Segment Open

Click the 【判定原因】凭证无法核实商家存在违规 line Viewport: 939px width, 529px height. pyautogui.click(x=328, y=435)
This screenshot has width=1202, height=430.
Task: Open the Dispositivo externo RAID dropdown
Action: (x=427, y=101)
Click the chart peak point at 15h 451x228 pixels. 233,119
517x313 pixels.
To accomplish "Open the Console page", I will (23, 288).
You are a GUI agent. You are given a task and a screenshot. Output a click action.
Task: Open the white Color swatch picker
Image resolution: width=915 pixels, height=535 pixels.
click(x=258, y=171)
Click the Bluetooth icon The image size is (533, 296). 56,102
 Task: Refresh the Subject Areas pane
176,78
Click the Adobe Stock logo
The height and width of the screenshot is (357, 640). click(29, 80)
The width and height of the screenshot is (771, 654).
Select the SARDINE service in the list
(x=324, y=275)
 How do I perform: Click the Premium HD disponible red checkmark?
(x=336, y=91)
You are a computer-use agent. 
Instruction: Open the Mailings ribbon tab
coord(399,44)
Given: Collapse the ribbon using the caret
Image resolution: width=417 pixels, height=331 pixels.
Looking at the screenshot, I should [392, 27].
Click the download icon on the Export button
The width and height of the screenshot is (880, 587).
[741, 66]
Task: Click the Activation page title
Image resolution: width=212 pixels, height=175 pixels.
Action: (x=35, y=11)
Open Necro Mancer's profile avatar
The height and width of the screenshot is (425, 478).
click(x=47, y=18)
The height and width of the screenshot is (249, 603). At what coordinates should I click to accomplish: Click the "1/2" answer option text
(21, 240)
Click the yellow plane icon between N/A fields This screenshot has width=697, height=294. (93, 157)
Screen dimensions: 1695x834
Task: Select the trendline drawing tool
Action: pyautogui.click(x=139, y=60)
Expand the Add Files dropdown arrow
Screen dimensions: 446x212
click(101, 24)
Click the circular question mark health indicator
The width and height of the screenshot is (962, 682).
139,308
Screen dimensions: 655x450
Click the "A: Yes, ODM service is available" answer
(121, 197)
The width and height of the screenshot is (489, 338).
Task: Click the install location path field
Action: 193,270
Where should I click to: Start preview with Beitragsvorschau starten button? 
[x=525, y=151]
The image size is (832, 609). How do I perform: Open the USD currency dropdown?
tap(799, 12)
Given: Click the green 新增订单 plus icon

Segment Closed

**Exercise prompt**
Each entry above must be repeated word for word.

**Result for this exercise**
Click the 【判定原因】凭证无法核实商家存在违规 line Viewport: 939px width, 529px height. pyautogui.click(x=328, y=435)
This screenshot has width=1202, height=430.
Task: Open the Dispositivo externo RAID dropdown
Action: (x=427, y=101)
Click the chart peak point at 15h 451x228 pixels. 233,119
517x313 pixels.
To accomplish "Open the Console page", I will (23, 288).
You are a GUI agent. You are given a task and a screenshot. Output a click action.
Task: Open the white Color swatch picker
Image resolution: width=915 pixels, height=535 pixels.
click(x=258, y=171)
Click the Bluetooth icon The image size is (533, 296). 56,102
 Task: Refresh the Subject Areas pane
176,78
Click the Adobe Stock logo
The height and width of the screenshot is (357, 640). click(29, 80)
The width and height of the screenshot is (771, 654).
Select the SARDINE service in the list
(x=324, y=275)
 How do I perform: Click the Premium HD disponible red checkmark?
(x=336, y=91)
You are a computer-use agent. 
Instruction: Open the Mailings ribbon tab
coord(399,44)
Given: Collapse the ribbon using the caret
Image resolution: width=417 pixels, height=331 pixels.
Looking at the screenshot, I should [392, 27].
Click the download icon on the Export button
The width and height of the screenshot is (880, 587).
[741, 66]
Task: Click the Activation page title
Image resolution: width=212 pixels, height=175 pixels.
Action: (x=35, y=11)
Open Necro Mancer's profile avatar
The height and width of the screenshot is (425, 478).
click(x=47, y=18)
The height and width of the screenshot is (249, 603). At what coordinates should I click to accomplish: Click the "1/2" answer option text
(21, 240)
Click the yellow plane icon between N/A fields This screenshot has width=697, height=294. (93, 157)
Screen dimensions: 1695x834
Task: Select the trendline drawing tool
Action: pyautogui.click(x=139, y=60)
Expand the Add Files dropdown arrow
Screen dimensions: 446x212
click(101, 24)
Click the circular question mark health indicator
The width and height of the screenshot is (962, 682).
139,308
Screen dimensions: 655x450
Click the "A: Yes, ODM service is available" answer
(121, 197)
The width and height of the screenshot is (489, 338).
Task: Click the install location path field
Action: 193,270
Where should I click to: Start preview with Beitragsvorschau starten button? 
[x=525, y=151]
The image size is (832, 609). How do I perform: Open the USD currency dropdown?
tap(799, 12)
Given: Click the green 新增订单 plus icon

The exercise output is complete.